▸ Exercise requirements
Your answer should be only the lines below from the one with "Image resolution: width=694" to the one with "The width and height of the screenshot is (942, 698).", repeated exactly, ends included.

▸ The records
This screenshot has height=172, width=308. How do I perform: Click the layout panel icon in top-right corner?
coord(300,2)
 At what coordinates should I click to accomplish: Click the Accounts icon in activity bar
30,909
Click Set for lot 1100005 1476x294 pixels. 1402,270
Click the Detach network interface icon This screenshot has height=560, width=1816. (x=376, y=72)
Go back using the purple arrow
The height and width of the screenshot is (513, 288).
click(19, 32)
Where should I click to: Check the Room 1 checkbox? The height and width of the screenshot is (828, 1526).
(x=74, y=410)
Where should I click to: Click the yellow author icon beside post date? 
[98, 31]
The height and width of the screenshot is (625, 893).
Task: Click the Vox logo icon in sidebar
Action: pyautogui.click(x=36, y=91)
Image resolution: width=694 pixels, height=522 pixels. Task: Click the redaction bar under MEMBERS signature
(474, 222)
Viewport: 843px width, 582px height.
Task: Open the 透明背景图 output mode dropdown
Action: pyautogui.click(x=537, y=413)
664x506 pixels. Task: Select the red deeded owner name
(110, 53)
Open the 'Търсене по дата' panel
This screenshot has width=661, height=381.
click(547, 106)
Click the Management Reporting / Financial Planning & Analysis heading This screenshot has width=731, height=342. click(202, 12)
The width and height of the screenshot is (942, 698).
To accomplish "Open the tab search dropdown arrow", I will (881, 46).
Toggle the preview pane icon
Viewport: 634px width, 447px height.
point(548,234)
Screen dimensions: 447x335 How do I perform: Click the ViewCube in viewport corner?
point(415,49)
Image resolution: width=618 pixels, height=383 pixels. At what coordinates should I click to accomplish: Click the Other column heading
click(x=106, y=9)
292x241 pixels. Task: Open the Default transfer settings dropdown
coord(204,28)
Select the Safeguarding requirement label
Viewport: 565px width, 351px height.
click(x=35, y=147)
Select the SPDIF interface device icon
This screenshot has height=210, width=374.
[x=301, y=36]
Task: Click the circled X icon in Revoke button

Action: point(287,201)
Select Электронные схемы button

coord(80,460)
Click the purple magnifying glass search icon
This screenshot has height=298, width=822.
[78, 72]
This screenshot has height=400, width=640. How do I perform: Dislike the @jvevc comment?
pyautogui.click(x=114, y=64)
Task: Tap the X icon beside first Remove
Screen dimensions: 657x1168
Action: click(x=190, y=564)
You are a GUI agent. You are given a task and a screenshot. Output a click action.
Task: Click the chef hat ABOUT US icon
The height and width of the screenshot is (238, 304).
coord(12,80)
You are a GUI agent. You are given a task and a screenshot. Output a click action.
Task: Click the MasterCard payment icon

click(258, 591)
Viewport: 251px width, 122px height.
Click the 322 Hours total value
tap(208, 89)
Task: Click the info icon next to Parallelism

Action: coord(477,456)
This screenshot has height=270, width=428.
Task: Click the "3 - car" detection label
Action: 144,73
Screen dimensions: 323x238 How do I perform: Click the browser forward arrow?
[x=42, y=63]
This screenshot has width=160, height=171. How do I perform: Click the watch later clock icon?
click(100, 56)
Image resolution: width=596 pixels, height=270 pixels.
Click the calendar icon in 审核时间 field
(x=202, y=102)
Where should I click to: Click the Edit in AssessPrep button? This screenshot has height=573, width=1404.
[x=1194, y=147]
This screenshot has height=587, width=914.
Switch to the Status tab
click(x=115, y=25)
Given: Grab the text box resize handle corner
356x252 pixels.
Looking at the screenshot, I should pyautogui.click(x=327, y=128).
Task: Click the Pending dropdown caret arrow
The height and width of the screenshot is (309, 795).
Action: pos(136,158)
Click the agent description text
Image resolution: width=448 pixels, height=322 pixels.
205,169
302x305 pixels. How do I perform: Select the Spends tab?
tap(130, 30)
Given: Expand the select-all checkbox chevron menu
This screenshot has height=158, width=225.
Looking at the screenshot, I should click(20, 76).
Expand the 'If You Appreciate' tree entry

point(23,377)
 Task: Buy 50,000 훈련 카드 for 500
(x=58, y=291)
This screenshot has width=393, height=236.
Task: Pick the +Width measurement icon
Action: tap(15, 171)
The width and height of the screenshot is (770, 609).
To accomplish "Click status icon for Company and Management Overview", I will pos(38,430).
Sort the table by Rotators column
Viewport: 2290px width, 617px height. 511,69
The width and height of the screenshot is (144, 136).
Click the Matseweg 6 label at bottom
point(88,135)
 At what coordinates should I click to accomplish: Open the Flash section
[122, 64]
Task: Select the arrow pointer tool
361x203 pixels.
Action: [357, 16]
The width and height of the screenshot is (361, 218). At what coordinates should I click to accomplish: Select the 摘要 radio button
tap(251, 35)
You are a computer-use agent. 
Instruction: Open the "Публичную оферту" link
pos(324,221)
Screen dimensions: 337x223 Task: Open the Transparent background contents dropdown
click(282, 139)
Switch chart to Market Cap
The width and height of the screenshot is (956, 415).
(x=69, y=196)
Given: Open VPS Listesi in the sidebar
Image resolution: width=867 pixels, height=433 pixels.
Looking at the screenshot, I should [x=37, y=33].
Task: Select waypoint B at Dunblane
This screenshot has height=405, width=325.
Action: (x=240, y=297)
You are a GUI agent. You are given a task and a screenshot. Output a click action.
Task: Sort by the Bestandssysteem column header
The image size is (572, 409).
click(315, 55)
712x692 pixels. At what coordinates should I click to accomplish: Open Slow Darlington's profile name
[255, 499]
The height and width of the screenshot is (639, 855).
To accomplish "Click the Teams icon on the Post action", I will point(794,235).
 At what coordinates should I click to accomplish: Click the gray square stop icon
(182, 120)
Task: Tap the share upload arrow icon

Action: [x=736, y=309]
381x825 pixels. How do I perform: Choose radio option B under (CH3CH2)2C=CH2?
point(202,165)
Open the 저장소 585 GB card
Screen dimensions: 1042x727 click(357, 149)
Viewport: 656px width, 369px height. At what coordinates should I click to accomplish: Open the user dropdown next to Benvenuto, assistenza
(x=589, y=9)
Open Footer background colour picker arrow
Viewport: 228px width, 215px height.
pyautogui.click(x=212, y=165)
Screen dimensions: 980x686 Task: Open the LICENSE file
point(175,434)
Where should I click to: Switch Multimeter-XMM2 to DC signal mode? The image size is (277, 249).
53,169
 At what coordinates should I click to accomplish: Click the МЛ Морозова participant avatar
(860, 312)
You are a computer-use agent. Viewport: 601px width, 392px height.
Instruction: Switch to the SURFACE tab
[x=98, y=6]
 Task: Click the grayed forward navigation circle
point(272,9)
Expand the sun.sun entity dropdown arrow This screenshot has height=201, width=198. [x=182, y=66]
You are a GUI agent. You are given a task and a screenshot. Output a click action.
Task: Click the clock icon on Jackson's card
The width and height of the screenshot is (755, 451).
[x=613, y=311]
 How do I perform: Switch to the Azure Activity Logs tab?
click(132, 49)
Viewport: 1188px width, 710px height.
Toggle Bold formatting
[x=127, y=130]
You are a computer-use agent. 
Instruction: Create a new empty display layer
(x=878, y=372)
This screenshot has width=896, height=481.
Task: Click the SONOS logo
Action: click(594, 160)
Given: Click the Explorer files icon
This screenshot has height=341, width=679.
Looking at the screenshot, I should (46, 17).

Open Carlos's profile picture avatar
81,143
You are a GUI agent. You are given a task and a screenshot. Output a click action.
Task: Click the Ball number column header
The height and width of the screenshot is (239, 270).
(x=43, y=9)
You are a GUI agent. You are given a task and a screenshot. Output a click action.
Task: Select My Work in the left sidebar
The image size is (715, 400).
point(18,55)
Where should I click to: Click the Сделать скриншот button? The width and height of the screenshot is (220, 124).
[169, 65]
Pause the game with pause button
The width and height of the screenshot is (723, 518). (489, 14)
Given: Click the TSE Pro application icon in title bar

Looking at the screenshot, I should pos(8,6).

▸ Exercise answer
Image resolution: width=694 pixels, height=522 pixels. Task: Click the redaction bar under MEMBERS signature
(474, 222)
Viewport: 843px width, 582px height.
Task: Open the 透明背景图 output mode dropdown
Action: pyautogui.click(x=537, y=413)
664x506 pixels. Task: Select the red deeded owner name
(110, 53)
Open the 'Търсене по дата' panel
This screenshot has width=661, height=381.
click(547, 106)
Click the Management Reporting / Financial Planning & Analysis heading This screenshot has width=731, height=342. click(202, 12)
The width and height of the screenshot is (942, 698).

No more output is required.